◆ Exercise requirements ◆
From the entries, return every line where the string "computer" shows up.

◆ Information given ◆

····················

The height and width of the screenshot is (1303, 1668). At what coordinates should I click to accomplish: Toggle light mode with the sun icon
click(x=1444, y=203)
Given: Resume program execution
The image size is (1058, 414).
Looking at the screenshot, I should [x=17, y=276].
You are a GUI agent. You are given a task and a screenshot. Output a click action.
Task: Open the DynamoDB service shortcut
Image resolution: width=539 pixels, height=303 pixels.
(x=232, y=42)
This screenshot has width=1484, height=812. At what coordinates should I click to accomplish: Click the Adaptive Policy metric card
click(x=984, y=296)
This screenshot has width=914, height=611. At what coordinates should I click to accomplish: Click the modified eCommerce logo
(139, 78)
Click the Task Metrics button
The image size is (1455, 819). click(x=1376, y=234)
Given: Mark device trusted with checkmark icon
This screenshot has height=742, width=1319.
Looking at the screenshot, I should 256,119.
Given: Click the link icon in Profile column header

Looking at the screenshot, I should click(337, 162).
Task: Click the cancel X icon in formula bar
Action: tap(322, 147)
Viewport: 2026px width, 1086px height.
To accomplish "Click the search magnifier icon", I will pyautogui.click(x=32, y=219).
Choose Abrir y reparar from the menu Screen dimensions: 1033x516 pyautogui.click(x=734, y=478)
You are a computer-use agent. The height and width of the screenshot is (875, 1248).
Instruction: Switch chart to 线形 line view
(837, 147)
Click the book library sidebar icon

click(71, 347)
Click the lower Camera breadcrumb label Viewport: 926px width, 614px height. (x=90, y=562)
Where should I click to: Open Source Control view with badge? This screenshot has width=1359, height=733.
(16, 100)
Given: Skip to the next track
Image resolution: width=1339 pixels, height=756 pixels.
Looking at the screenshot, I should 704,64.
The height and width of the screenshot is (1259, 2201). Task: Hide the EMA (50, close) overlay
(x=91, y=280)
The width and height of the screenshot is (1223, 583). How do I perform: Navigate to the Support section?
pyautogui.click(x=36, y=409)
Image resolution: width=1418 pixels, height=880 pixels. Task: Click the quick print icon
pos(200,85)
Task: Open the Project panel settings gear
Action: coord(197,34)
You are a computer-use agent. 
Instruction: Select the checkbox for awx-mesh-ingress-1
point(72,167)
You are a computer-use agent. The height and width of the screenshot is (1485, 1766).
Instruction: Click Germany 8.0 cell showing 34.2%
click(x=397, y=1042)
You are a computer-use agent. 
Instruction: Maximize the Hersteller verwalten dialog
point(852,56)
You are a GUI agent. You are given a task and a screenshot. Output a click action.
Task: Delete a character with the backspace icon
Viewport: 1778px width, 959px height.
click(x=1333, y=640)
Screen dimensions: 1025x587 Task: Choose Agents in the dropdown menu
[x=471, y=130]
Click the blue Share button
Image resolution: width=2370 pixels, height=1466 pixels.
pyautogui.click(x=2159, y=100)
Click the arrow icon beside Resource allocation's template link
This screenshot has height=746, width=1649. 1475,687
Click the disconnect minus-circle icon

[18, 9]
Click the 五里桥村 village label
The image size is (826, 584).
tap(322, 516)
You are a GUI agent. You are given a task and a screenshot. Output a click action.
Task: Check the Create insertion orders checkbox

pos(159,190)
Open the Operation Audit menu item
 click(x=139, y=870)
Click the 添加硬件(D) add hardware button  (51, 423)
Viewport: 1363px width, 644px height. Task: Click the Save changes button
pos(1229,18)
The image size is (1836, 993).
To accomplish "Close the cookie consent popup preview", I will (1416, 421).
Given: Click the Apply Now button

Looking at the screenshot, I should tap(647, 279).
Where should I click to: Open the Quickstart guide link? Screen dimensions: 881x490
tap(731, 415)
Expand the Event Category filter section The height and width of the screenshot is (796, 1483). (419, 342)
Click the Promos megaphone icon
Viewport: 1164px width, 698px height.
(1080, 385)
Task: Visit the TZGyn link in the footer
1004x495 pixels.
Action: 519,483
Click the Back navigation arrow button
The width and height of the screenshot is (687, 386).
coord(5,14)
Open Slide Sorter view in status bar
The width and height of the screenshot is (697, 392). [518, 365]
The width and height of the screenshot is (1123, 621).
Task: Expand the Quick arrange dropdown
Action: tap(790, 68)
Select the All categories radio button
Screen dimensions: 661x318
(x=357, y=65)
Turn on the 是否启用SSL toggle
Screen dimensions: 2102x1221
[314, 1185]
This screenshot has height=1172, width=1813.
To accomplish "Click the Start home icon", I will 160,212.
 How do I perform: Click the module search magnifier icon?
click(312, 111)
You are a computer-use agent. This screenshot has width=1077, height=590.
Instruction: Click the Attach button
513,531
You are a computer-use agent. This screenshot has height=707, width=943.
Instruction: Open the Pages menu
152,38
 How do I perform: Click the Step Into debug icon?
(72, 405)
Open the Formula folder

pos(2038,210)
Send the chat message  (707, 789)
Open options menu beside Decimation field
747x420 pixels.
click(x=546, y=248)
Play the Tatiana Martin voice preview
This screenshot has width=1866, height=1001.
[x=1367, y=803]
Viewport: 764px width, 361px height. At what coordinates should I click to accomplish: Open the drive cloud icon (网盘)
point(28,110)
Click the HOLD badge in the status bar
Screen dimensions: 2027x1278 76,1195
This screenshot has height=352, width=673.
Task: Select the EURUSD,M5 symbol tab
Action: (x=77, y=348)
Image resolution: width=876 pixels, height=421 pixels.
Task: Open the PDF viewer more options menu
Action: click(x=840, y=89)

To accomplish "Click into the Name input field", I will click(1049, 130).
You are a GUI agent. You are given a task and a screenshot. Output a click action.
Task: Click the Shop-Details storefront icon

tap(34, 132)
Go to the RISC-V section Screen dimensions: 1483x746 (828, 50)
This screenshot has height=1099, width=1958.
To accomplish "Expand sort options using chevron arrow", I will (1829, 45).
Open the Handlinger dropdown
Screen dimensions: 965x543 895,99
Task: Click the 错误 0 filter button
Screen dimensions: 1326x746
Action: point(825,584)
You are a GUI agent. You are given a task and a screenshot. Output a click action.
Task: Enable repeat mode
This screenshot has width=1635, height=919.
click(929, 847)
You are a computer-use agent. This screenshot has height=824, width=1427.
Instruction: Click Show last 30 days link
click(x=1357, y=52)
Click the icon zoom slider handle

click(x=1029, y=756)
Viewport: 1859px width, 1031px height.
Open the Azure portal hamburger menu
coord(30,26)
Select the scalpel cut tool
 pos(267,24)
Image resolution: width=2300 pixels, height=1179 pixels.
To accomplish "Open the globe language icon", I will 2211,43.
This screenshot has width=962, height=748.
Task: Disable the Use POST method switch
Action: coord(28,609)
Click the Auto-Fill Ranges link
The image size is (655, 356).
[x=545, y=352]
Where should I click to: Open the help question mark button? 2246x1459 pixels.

····················

◆ Answer area ◆
You are a computer-use agent. The height and width of the screenshot is (875, 1248).
You are a computer-use agent. 
You are a computer-use agent. The height and width of the screenshot is (1485, 1766).
You are a computer-use agent. 
You are a computer-use agent. This screenshot has width=1077, height=590.
You are a computer-use agent. This screenshot has height=707, width=943.
You are a computer-use agent. This screenshot has height=824, width=1427.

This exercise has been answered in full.